El grupo brasileño Oi cerró un acuerdo de exclusividad con la compañía Highline para negociar la venta de sus operaciones de telefonía celular, luego de presentar la mayor oferta por el negocio, que está en concurso de acreedores desde 2016.
Highline Brasil, controlada por la estadounidense Digital Colony, ofreció un valor superior a los 15.000 millones de reales (unos 2.935 millones de dólares), el mínimo exigido por Oi, informó la compañía brasileña mediante un hecho relevante divulgado en la noche del miércoles tras el cierre del mercado.

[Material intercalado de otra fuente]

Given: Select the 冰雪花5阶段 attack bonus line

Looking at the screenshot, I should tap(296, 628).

“La compañía otorgó a Highline la exclusividad para, observados los términos y condiciones previstos en el acuerdo y manteniendo los términos económicos de la propuesta vinculante presentada, negociar los documentos y anexos relacionados con la oferta”, señala el comunicado.

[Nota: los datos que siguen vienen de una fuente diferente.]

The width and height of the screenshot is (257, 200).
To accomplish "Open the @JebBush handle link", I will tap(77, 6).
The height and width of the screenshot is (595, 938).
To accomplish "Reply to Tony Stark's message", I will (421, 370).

Con el acuerdo de exclusividad -que estará vigente hasta el próximo 3 de agosto con posibilidad de prórroga- se garantiza la seguridad y la velocidad de las negociaciones entre las partes.
Asimismo, otorga a Highline de Brasil el derecho a cubrir otras propuestas recibidas durante la disputa.
Highline ya había hecho esta semana una propuesta para comprar por 1.076 millones de reales (unos 210 millones de dólares), la unidad de torres de la Oi, otro activo para la venta.
El fin de semana Telefónica España, a través de su filial en Brasil, presentó una oferta vinculante para adquirir junto con Telecom Italia (TIM) y Claro (México) el negocio móvil del Grupo Oi.
Por haberse presentado como primer licitador (‘stalking horse’), esto le garantizaría el derecho a igualar la mejor oferta de compra por el negocio móvil de Oi.
La propuesta conjunta se dio un mes después de que la Oi indicara el precio mínimo de sus activos de la red de telefonía móvil, para venderlos al mejor postor.
Telefónica Brasil, que opera en el país suramericano a través de la marca Vivo, es líder del mercado brasileño de telefonía móvil con una participación de casi el 33 %,
Oi tiene una cuota de mercado en el negocio de telefonía móvil brasileño del 16,2 %.
La compañía se acogió a ley de quiebras en Brasil en 2016 para poder seguir operando y desde entonces buscó reorganizar con sus acreedores el pago de deudas por valor de unos 65.000 millones de reales (unos 12.720 millones de dólares al cambio de hoy).
Dentro del plan de reestructuración con el que se ha comprometido, Oi pretende centrarse en el negocio de la fibra óptica y aquellos de mayor valor agregado.